如果是jetson的话,预装的Jetpack上都会自带CUDA、Tensorrt、Opencv等用于加速推理Yolo的工具。
还需要我们手动安pycuda,终端输入:
sudo apt-get install python3-pip
pip3 install Cython
pip3 install pycuda --user
接下来把需要推理的.onnx模型转为Tensorrt的.engine格式,本文以yolov8n.onnx为例。一般安装好Tensorrt后,转换工具会在/usr/src/tensorrt/bin这个路径,搜索trtexec这个执行文件就能看到。
以量化为FP16为例,生成静态batch size的engine
./trtexec --onnx=<onnx_file> \
--explicitBatch \
--saveEngine=<tensorRT_engine_file> \
--workspace=<size_in_megabytes> \
--fp16
其中,--workspace根据你的显存大小设置,可以是2048、4096 或更高。
--explicit_batch 批处理模式是指在模型构建阶段,明确指定每个输入张量的批次大小,及静态固定的输入张量。你可以在Netron上查看你的onnx模型是固定输入还是动态输入。
--onnx输入的onnx模型的路径。
-saveEngine输出engine文件的路径
--fp16可以替换为int8等其他精度
如果要生成动态batchsize的engine,静态输入的模型不要参考这个指令
./trtexec --onnx=<onnx_file> \
--minShapes=input:<shape_of_min_batch> \
--optShapes=input:<shape_of_opt_batch> \
--maxShapes=input:<shape_of_max_batch> \
--workspace=<size_in_megabytes> \
--saveEngine=<engine_file> \
--fp16
官方的yolov8预训练模型是静态输入。如果不知道.pt模型如何转为.onnx可以参考这篇文章
https://docs.pytorch.org/tutorials/beginner/onnx/export_simple_model_to_onnx_tutorial.html
转换后的onnx如果版本太高,想切换onnx文件的版本和其opset的版本,可以用这个脚本:
https://github.com/jjjadand/ONNX_Downgrade
本文选用两个yolov8-det和yolov8-pose,分别进行fp16和int8精度的量化,最后得到四个.engine,转换的过程必须要在你的部署设备上进行,因为加载.engine和转换得到engine的硬件环境需要严格一致。
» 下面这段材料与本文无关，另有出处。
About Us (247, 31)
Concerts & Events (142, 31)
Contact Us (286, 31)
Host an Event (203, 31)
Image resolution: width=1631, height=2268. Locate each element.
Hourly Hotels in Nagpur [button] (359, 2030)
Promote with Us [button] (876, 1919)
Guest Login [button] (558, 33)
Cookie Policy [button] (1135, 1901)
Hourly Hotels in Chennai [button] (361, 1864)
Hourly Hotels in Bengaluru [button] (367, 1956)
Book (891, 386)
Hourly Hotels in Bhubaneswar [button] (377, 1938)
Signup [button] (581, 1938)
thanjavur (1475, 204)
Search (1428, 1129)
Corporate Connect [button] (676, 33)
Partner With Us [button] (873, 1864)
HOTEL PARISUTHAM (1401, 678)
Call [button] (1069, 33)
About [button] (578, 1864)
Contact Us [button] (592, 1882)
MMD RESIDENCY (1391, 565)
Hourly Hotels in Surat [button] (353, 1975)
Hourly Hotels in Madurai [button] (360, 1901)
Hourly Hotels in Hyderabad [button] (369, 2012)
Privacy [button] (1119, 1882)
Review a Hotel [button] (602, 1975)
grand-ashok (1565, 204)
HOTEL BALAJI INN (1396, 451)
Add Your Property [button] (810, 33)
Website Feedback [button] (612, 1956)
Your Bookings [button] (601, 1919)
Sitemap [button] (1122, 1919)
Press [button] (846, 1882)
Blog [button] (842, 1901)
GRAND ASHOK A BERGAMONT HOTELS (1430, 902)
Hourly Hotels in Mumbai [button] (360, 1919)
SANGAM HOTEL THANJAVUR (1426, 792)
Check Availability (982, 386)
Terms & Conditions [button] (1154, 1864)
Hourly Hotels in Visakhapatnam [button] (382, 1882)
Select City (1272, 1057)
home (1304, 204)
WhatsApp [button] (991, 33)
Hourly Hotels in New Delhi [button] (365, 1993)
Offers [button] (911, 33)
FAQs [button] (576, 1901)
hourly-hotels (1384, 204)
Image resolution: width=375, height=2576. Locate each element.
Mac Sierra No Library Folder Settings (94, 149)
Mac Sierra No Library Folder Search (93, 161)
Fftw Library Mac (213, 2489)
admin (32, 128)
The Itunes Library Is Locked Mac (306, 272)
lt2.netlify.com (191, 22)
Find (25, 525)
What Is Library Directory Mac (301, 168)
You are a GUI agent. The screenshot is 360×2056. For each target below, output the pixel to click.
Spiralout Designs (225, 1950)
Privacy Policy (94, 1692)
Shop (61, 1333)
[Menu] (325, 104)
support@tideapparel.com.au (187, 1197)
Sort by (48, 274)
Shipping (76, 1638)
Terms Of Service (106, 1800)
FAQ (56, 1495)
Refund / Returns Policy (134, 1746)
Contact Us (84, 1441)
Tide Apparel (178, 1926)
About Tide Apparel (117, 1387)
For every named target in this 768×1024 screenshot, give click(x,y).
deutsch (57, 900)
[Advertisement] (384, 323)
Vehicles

最终得到两个F16和两个INT8的Tensorrt格式模型:

实时并发推理四个YOLO
本文选用USB 摄像头作为输入,终端输入下面指令查看摄像头映射的设备名:
ls /dev/video*
查看摄像头支持的帧率和分辨率,以video设备为例:
sudo apt install v4l-utils
v4l2-ctl -d /dev/video0 --list-formats-ext
把下面的代码配置改为符合你的摄像头的参数,以及输入的.engine文件名也需要修改为你的。
import cv2
import time
import numpy as np
import pycuda.autoinit
import pycuda.driver as cuda
import tensorrt as trt
# ==== 配置 ====
cam_width = 640
cam_len = 480
MODEL_INPUT_SIZE = 640
CONF_THRESHOLD = 0.3
CONF_THRESHOLD_POSE = 0.1
POSE_KPT_THRESHOLD = 0.2
NMS_THRESHOLD = 0.1
# now not enable, GStreamer 管道(针对 Jetson 优化),modify base on your camera
# gst_str = (
# "v4l2src device=/dev/video0 ! "
# "video/x-raw, width=640, height=480, framerate=30/1 ! "
# "videoconvert ! "
# "video/x-raw, format=BGR ! appsink"
# )
# 类别列表(检测用)
CLASSES = ["person", "bicycle", "car", "motorcycle", "airplane", "bus", "train", "truck",
"boat", "traffic light", "fire hydrant", "stop sign", "parking meter", "bench",
"bird", "cat", "dog", "horse", "sheep", "cow", "elephant", "bear", "zebra",
"giraffe", "backpack", "umbrella", "handbag", "tie", "suitcase", "frisbee",
"skis", "snowboard", "sports ball", "kite", "baseball bat", "baseball glove",
"skateboard", "surfboard", "tennis racket", "bottle", "wine glass", "cup",
"fork", "knife", "spoon", "bowl", "banana", "apple", "sandwich", "orange",
"broccoli", "carrot", "hot dog", "pizza", "donut", "cake", "chair", "couch",
"potted plant", "bed", "dining table", "toilet", "tv", "laptop", "mouse",
"remote", "keyboard", "cell phone", "microwave", "oven", "toaster", "sink",
"refrigerator", "book", "clock", "vase", "scissors", "teddy bear", "hair drier",
"toothbrush"]
COLORS = np.random.uniform(0, 255, size=(len(CLASSES), 3))
# COCO 姿态关键点连线(17 点)
SKELETON = [
(0,1),(0,2),(1,3),(2,4),
(5,6),(5,7),(7,9),(6,8),(8,10),
(5,11),(6,12),(11,12),(11,13),(13,15),(12,14),(14,16)
]
# ==== 工具函数 ====
def load_engine(path):
logger = trt.Logger(trt.Logger.WARNING)
with open(path, "rb") as f, trt.Runtime(logger) as rt:
return rt.deserialize_cuda_engine(f.read())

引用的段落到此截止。